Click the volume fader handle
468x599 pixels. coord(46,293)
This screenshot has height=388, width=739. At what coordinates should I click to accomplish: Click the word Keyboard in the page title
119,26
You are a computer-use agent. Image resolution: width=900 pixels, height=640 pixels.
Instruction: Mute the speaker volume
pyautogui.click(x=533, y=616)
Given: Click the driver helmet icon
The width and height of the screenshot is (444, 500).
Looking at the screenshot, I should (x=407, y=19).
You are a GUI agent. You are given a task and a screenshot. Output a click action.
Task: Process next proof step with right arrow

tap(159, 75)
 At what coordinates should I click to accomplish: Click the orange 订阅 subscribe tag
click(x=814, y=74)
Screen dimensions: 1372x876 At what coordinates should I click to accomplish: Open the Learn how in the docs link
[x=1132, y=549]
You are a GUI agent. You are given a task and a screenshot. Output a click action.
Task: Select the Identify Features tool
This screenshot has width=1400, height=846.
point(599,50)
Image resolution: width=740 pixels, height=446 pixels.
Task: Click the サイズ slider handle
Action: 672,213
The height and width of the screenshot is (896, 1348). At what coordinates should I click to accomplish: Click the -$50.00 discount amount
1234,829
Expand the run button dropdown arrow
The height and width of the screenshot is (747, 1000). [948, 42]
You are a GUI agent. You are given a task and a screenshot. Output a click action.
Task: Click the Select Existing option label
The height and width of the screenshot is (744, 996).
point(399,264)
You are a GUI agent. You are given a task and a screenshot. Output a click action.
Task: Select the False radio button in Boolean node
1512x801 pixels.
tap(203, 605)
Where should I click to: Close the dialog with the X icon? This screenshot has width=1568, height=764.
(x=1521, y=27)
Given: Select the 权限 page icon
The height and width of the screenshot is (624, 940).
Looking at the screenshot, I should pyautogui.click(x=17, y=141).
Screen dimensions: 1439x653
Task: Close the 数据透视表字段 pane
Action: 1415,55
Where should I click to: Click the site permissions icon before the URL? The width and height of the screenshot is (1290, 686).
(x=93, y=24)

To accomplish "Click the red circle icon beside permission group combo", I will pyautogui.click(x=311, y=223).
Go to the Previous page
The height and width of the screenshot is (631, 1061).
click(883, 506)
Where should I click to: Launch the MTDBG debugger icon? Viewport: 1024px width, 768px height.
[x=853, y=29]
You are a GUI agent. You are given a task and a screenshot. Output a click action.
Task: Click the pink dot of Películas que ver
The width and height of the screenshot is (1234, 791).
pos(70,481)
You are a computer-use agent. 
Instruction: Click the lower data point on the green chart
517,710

> **ASSIGNMENT**
Answer with an exact copy of the lines from the one containing "Task: Click the pink dot of Películas que ver" through the end of the entries above, leaving out everything before.

> **ANSWER**
Task: Click the pink dot of Películas que ver
The width and height of the screenshot is (1234, 791).
pos(70,481)
You are a computer-use agent. 
Instruction: Click the lower data point on the green chart
517,710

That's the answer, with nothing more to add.